Os comentaristas da CNN Vinicius Poit e José Eduardo Cardozo debateram, nesta segunda-feira (11), em O Grande Debate (de segunda a sexta-feira, às 23h), sobre a suspensão de Moraes à Dosimetria: Cautela ou excesso?
O ministro Alexandre de Moraes do STF (Supremo Tribunal Federal) suspendeu os efeitos da Lei da Dosimetria, promulgada na semana anterior pelo presidente do Senado Federal, Davi Alcolumbre (União-AP). A medida vale até que o Supremo Tribunal Federal julgue as ações que questionam a decisão do Congresso Nacional de derrubar o veto presidencial ao texto.
O relator da dosimetria na Câmara, Paulinho da Força (Solidariedade-SP), declarou acreditar que o STF vai manter a lei e que os condenados serão soltos. Em entrevista ao programa Bastidor da CNN, Paulinho afirmou que Moraes adotou uma precaução ao suspender os pedidos relacionados ao texto. “Se eu solto as pessoas e tem uma decisão ao contrário do Supremo dizendo que não poderia soltar, aí eu faço o que? Mando prender de novo? Acho que ele teve essa precaução de não cometer nenhuma irregularidade nesse momento difícil”, declarou.
Decisão é juridicamente prudente
O comentarista José Eduardo Cardozo defendeu que a suspensão foi correta tanto do ponto de vista da prudência quanto dos pressupostos jurídicos. Segundo ele, as ações de inconstitucionalidade apresentadas apontam vícios tanto formais quanto materiais. “A inconstitucionalidade formal do procedimento que foi adotado é indiscutível”, afirmou, explicando que o Senado alterou o conteúdo do texto aprovado pela Câmara sob o rótulo de emenda de redação — o que, em sua avaliação, exigiria o retorno do projeto à Câmara para nova deliberação. Como isso não ocorreu, o projeto foi enviado diretamente para sanção ou veto presidencial, o que tornaria nula a aprovação da lei.
Cardozo também apontou inconstitucionalidades materiais, como a violação ao princípio da impessoalidade, segundo o qual uma lei não pode ser direcionada a beneficiar ou prejudicar pessoas específicas. “Em síntese, a inconstitucionalidade é evidente”, concluiu, defendendo que Moraes agiu com prudência ao suspender os efeitos da norma diante de tamanha controvérsia jurídica.

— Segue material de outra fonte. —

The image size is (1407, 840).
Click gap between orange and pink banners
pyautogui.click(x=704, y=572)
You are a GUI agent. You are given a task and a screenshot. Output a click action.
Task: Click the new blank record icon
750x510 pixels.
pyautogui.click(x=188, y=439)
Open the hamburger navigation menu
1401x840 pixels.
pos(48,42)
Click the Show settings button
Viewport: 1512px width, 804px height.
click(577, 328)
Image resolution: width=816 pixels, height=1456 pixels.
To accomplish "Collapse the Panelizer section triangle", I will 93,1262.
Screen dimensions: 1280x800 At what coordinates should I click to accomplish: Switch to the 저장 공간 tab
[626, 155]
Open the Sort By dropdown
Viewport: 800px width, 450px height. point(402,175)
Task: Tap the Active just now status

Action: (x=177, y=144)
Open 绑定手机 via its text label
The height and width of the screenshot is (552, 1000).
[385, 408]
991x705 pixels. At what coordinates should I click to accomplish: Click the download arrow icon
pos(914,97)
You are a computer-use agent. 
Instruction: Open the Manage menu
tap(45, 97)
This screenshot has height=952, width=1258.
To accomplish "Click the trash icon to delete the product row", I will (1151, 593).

Decisão monocrática é o verdadeiro excesso
Já Vinicius Poit adotou posição divergente, sustentando que a suspensão, por ter sido monocrática, configurou um excesso. Para ele, a cautela adequada seria ter convocado o plenário do STF para decidir coletivamente sobre uma questão de tamanha relevância. “Cautela seria chamar rapidamente o colegiado para decidir entre todos os ministros”, afirmou. “Alexandre de Moraes, numa canetada monocrática, diz que não está valendo. Isso é excesso.”
Poit reconheceu a existência de controvérsia jurídica em torno da emenda de redação proposta pelo senador Sérgio Moro — que alguns defendem ter apenas clarificado o texto, enquanto outros argumentam que alterou seu sentido. Apesar disso, ressaltou que a lei passou por todas as instâncias do processo legislativo, incluindo a derrubada do veto presidencial pelo Congresso. Para o comentarista, o problema central não é a discussão sobre a constitucionalidade da norma, mas a forma como a decisão foi tomada por um único ministro. Ele defendeu que o povo, por meio de seus representantes eleitos, deve ter o poder de questionar e, se necessário, modificar as atribuições do Judiciário.